== Recorded information

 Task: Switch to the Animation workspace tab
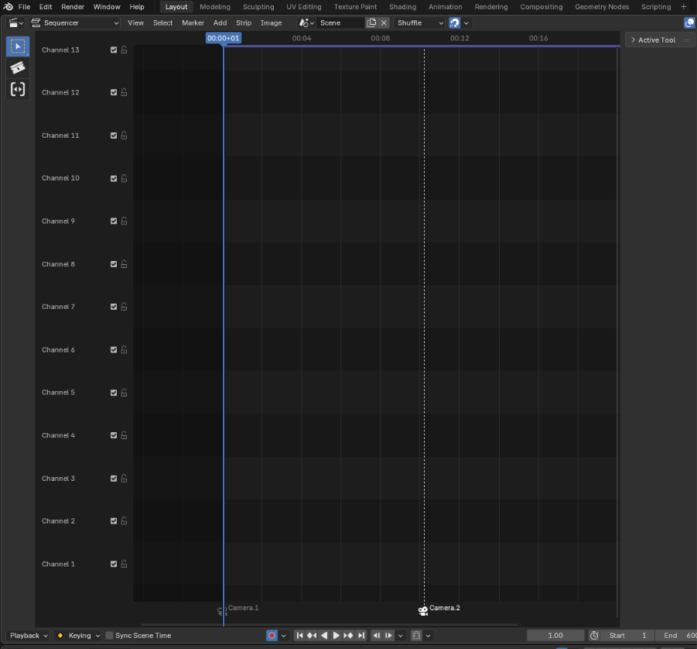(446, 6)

====
== Recorded information

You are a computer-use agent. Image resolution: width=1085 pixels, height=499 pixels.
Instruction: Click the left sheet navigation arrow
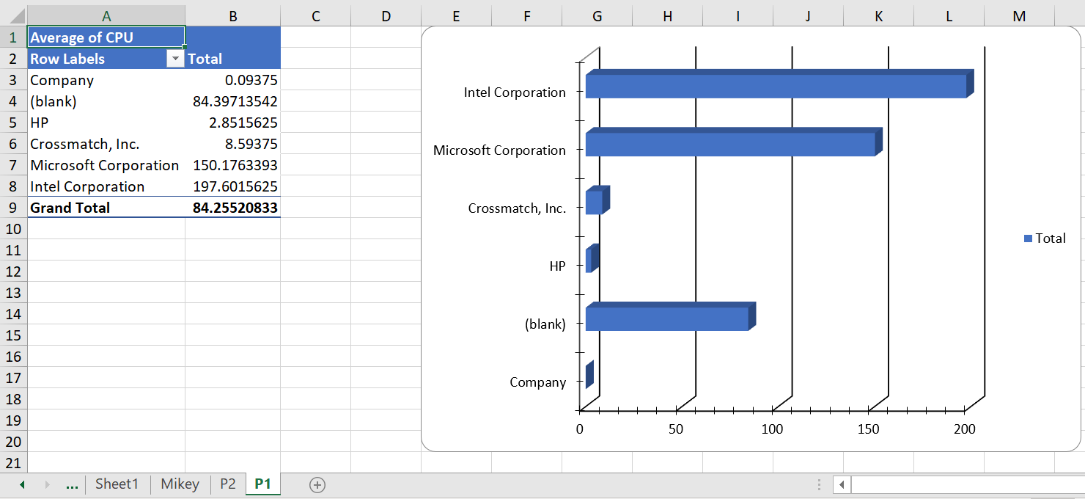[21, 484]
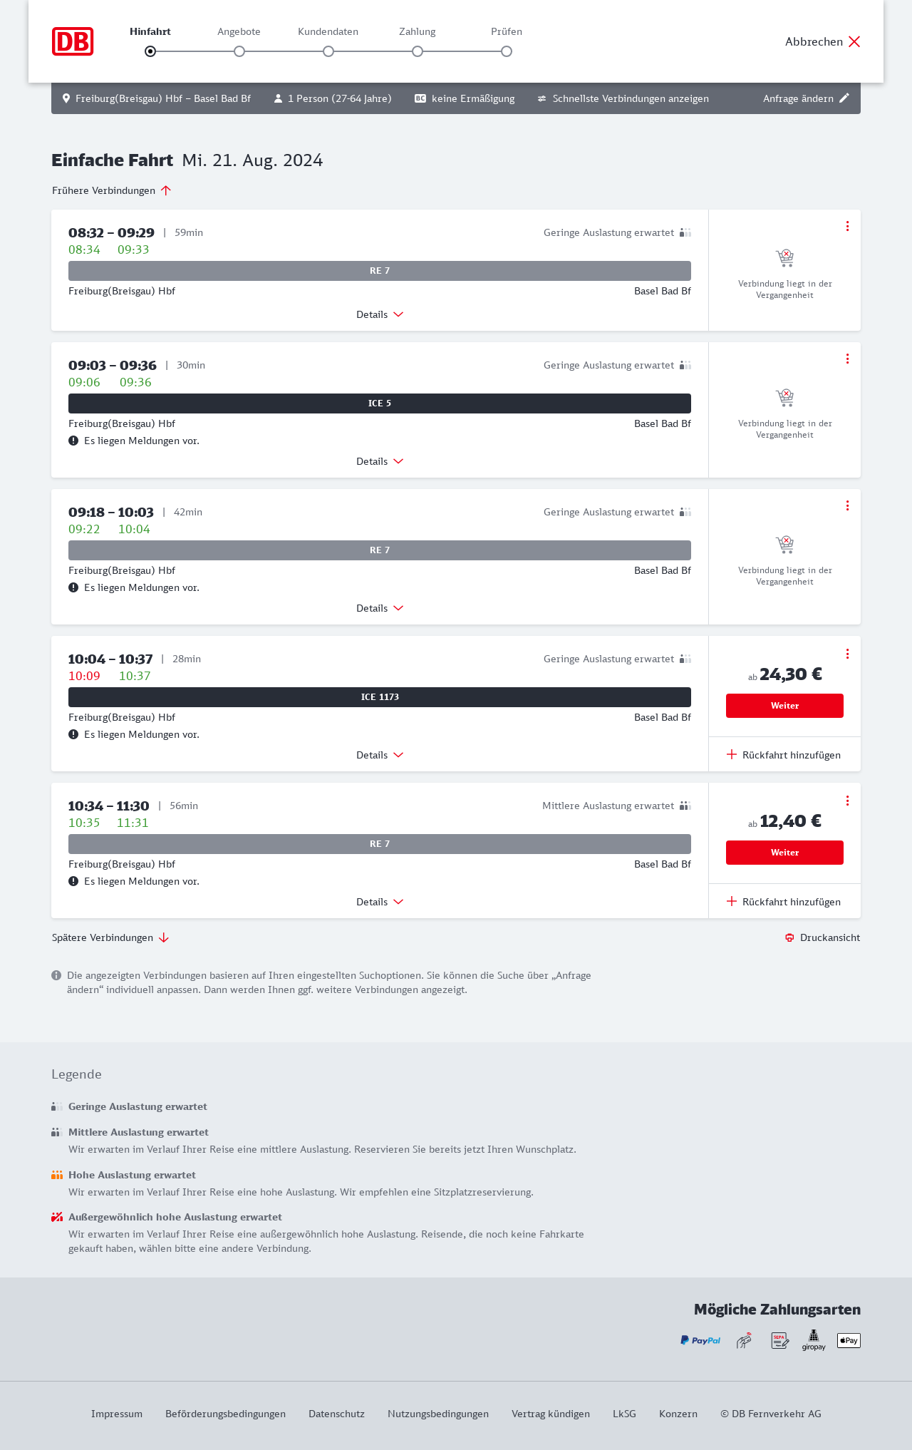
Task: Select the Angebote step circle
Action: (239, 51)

====

Copy the listing lines from the one containing "You are a computer-use" through the one containing "Action: (239, 51)", leaving out the pictures.

You are a computer-use agent. Image resolution: width=1085 pixels, height=499 pixels.
Instruction: Click the left sheet navigation arrow
[21, 484]
Task: Select the Angebote step circle
Action: (239, 51)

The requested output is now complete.